Recently in the British news, in between snap elections and increased tensions in North Korea, there has been coverage of Prince Harry and William’s admirable openness about their mental health and drive to increase awareness about this important issue. It is totally understandable that given the sudden death of their mother in 1997, that this would have a profound impact on one’s mental health, especially given the exposure in the public eye too. Mental health problems aren’t rare; they affect 1 in 4 of UK population with no single cause. While there is variation by socioeconomic position and genetic predisposition, illnesses like depression and anxiety can impact any background, even those of relatively privileged upbringing.

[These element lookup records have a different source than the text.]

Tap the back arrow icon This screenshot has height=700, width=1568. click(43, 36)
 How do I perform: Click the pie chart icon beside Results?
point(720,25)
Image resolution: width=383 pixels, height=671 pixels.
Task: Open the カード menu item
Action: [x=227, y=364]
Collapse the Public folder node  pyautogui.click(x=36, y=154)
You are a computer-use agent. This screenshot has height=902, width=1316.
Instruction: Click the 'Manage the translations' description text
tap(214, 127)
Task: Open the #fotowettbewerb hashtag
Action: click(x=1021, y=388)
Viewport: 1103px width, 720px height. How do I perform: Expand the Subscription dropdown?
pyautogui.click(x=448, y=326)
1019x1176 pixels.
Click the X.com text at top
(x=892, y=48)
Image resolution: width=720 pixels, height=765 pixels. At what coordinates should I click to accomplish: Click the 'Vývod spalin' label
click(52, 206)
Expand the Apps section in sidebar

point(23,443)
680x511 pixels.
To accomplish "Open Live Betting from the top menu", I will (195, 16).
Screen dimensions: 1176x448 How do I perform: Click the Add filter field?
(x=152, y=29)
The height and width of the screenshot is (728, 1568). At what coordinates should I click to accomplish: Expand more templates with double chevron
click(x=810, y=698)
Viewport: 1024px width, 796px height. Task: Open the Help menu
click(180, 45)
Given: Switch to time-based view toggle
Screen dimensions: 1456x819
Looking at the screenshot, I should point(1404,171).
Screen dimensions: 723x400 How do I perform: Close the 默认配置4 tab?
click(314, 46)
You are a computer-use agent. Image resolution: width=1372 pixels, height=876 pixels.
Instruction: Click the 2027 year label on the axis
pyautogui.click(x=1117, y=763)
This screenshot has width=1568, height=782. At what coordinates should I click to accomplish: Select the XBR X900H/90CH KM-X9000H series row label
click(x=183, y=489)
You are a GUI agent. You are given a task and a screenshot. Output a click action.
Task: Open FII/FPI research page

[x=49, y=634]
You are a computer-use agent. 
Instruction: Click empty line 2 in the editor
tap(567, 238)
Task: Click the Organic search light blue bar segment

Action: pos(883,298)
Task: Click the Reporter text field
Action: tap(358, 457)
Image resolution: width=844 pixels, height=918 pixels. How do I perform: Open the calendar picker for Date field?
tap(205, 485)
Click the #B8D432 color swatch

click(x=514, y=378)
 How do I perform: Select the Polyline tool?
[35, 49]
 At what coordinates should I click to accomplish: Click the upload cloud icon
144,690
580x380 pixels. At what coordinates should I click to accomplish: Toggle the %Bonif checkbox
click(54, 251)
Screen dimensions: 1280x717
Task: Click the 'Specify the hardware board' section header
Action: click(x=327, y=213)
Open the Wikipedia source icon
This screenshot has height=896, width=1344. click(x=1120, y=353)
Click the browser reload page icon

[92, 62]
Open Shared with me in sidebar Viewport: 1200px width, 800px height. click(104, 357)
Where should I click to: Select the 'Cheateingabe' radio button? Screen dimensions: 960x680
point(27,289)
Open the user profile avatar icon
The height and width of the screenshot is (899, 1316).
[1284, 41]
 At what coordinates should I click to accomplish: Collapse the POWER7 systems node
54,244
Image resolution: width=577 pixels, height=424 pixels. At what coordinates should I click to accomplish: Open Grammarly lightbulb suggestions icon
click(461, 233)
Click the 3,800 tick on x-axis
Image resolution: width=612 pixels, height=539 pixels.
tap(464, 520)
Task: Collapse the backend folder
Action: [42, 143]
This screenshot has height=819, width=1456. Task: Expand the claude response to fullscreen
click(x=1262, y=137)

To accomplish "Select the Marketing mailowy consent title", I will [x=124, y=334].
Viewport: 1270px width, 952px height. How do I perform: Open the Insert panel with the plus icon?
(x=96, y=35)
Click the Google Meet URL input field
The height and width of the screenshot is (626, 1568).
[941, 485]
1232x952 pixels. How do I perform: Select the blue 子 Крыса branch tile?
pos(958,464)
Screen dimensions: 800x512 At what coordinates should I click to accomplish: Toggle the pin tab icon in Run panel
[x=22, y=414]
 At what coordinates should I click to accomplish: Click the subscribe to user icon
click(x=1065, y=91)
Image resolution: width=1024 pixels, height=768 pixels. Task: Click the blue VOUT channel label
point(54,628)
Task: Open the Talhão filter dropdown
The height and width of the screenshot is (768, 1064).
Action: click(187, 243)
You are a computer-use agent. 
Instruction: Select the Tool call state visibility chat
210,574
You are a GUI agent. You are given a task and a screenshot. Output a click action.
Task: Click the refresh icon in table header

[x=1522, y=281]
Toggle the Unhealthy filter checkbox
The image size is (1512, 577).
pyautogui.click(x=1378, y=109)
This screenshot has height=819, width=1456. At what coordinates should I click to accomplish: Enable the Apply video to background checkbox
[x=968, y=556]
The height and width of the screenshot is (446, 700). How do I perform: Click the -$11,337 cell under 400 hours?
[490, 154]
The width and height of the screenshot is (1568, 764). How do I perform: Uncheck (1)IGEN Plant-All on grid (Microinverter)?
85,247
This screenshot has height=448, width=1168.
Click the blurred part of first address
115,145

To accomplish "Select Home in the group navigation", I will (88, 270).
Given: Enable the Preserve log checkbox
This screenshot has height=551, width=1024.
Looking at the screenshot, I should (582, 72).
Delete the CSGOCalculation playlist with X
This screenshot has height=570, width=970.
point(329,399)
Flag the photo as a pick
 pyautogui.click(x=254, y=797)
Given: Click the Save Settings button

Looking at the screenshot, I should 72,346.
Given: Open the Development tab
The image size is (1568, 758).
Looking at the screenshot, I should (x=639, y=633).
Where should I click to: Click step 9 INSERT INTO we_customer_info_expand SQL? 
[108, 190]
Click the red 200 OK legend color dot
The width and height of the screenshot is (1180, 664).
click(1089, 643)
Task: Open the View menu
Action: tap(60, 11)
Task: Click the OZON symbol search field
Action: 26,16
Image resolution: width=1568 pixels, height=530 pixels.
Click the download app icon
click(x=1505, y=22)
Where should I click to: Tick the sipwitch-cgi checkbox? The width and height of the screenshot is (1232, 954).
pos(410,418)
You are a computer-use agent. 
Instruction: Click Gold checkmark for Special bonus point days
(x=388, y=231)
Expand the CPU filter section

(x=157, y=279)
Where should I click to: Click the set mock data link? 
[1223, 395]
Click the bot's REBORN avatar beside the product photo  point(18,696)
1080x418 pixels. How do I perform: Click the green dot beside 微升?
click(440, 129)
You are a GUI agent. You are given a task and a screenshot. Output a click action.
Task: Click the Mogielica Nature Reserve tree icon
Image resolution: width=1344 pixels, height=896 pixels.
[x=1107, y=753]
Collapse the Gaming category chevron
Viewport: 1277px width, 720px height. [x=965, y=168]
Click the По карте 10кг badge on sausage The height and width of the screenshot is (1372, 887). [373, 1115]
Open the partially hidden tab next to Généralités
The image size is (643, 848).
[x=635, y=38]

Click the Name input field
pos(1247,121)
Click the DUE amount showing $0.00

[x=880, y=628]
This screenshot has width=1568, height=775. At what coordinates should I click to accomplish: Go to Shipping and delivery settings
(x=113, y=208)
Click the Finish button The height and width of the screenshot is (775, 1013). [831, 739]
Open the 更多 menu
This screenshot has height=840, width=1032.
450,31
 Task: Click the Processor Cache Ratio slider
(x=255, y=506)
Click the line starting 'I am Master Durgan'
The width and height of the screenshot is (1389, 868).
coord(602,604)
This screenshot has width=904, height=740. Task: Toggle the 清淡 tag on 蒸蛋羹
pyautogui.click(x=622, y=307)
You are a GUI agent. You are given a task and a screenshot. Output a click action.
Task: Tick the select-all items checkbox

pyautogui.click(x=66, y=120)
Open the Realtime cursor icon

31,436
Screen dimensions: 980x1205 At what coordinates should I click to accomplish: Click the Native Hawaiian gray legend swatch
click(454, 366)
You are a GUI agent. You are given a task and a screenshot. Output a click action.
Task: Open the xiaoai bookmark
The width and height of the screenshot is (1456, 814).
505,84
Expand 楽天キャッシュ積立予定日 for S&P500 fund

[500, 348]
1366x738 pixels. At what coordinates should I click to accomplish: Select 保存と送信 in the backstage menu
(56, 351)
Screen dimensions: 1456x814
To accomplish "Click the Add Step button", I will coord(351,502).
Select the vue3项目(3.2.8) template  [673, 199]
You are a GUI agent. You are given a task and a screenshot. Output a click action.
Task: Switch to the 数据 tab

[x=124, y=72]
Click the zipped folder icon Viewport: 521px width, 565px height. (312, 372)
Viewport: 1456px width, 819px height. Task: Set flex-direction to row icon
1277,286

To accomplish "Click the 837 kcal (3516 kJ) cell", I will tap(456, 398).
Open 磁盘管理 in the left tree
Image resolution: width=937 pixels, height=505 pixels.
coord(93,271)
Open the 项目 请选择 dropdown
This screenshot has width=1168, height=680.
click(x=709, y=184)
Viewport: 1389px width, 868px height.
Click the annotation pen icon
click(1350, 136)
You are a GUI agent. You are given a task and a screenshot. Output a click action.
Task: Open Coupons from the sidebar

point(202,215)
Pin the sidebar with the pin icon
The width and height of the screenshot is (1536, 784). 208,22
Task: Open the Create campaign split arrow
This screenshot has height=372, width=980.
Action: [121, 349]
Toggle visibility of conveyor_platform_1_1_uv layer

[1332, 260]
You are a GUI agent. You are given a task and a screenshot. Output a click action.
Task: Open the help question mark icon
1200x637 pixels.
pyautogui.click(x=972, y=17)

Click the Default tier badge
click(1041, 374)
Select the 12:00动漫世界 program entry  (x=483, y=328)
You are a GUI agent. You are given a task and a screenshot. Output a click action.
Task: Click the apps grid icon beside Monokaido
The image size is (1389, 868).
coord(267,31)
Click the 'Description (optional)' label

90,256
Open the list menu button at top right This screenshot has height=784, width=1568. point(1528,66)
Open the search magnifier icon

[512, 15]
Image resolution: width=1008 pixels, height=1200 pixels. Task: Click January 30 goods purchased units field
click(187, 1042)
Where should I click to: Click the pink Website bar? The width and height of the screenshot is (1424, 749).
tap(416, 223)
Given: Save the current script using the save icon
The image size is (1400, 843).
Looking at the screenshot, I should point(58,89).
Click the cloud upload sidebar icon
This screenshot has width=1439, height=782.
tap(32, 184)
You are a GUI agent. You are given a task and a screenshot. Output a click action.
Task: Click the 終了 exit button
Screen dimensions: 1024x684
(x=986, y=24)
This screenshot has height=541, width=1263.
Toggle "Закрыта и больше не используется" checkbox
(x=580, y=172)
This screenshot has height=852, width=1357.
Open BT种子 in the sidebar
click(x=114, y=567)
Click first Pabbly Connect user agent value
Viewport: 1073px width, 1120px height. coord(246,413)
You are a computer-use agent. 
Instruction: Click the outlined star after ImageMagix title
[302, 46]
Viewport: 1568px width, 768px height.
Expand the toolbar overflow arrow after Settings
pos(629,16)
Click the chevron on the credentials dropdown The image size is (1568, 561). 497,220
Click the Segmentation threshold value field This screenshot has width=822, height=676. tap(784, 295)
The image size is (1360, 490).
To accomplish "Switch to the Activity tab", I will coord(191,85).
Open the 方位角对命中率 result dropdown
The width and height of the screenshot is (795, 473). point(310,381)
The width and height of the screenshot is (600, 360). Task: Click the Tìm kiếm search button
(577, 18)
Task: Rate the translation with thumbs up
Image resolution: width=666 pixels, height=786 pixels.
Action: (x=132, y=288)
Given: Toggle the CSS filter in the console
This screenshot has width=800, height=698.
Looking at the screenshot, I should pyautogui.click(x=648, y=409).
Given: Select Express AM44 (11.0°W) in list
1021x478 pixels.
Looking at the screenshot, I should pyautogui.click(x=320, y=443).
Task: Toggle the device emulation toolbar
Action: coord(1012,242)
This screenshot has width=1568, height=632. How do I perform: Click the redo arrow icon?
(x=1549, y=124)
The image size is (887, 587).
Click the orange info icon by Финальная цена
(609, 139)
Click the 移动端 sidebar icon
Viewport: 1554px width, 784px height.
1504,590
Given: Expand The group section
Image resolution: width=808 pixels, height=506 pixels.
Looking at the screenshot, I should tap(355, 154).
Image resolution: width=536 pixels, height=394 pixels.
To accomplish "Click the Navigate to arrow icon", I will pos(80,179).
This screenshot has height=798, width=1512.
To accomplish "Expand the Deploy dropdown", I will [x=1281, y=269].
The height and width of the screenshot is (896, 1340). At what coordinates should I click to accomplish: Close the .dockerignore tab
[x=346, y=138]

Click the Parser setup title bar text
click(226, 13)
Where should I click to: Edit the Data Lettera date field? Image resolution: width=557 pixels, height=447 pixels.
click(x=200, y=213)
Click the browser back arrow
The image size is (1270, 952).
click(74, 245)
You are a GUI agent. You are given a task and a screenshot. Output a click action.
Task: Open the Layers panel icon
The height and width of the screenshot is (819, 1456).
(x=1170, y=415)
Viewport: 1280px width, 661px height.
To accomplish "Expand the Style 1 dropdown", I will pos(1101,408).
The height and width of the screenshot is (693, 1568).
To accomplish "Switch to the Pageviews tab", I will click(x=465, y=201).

One shouldn’t underestimate the impact that mental health has; disregarding the causation of severe depression in suicides, depression has been scientifically proven to cause heart problems and shorten life expectancy. Talking to others, medication, talking and cognitive behavioral therapies have been shown to help, but there is no ‘golden’ bullet. Awareness of this health issue has generally increased in the ‘developed’ world, but it is still a ‘hidden’ illness and often underfunded area of medicine relative to others. This is a mapping blog however, and what interests me is the possible variation and geographical patterns in rates, attitudes and impacts of mental health issues, using unipolar (not bipolar) depression as an example. Data on mental health is not easy to source, relative to other health conditions, given it’s non-physical, low reported nature and the stigma in many cultures of discussing or recognising illnesses like depression.
However, geographical information can still provide insight regarding this – whether this indicates low reporting rates or differing impacts of mental health in different areas. The World Health Organsiation (WHO), records statistics on illnesses not in mortality, but in Disability-adjusted Life Year rates (DALY) (further explanation here). In plain English, this measures the ‘disease burden’, with the years of quality of life impacted by illness, and years lost compared to average life expectancy. One DALY can be thought of as one lost year of “healthy” life. This is a fairer analysis of the life impact of depression, and with regards to impact on a nation’s life expectancy, and is what I have used for this work. In the map above, we can see that the DALY rate of depression has a general noticeable geographical pattern – a higher impact in areas of higher Gross Domestic Product (e.g. this map).
So does this mean depression is a disease of ‘economically developed’ countries? Maybe, but maybe not. I’m not a professional mental health epidemiologist, but I would suggest that there is a reasonable chance depression has the potential to occur in ‘developing’ countries too, however recording rates may differ. Additionally, this is a measure of lifetime burden and impact on life, relative to life expectancy too. Generally, life expectancy is lower in less economically developed countries, but is also less likely to be as impacting on life, relative to other diseases. Furthermore, there are exceptions, there are countries like Pakistan and Ethiopia with relatively low GDP (Purchasing Power Parity (PPP)) with higher DALY rates of depression; conversely there are countries like Norway and Canada with relatively high GDP (PPP) and lower DALY rates of depression.
Nonetheless, some may point to a general societal focus on the ‘individual’ and work, away from the ‘community’ and society, in the developing world, becoming isolating and impersonal. As well as a potentially greater diagnosis of mental health issues, there does appear a correlation between high DALY rates and high GDP (PPP). Assuming this pattern exists, regardless of cause, it would be interesting to compare rankings of DALY rates and GDP (PPP). The map above compares DALY ranking and GDP (PPP) ranking, and according to this hypothesis there should be little/no difference given theorised GDP/ DALY rate Depression correlation. However, negative differences suggest that DALY rate is higher and more of an impact than expected, and positive differences suggest that DALY rate is lower than expected.
This analysis provides further insight – we can see than Canada, Scandinavia, UAE and New Zealand have a lower than expected DALY Depression rate. Meanwhile, Russia (which has a high suicide rate), India and Brazil are particularly interesting examples, as they have higher than expected DALY depression rates despite relatively high GDP (PPP) performance. Particularly useful is the extra dimension we get to DALY Depression rates in Africa, where many sub-African countries like DR Congo and South Sudan, while having low DALY rates globally, they are higher than one would expect. This analysis is somewhat crude, but is an interesting examination of the geographical story and relationship between economic and mental health. The preparedness of countries for mental health care provision, bearing in mind rates of depression, is geographically variable and reflective of developmental levels too (see map below).
Depression and associated mental health issues affect many people all over world, in most ways it isn’t a very geographic problem. What differs geographically and socially is our situation, care available and the culture and taboo to talk about these health issues. But unlike many geographical problems which can seem distant, abstract and hard to change; as individuals we can change this. Like exercising to help improve our physical fitness and health, we can help others and ourselves through mental fitness. Easier said than done, but in all our own little way we can help create an environment of understanding and support to our colleagues, friends and family, by listening, asking, caring, opening up ourselves, and respecting and helping others.
PS: I found this interesting UK map on anti-depressant perscriptions which may reflect urban-rural differences and other geographical trends, for those interested.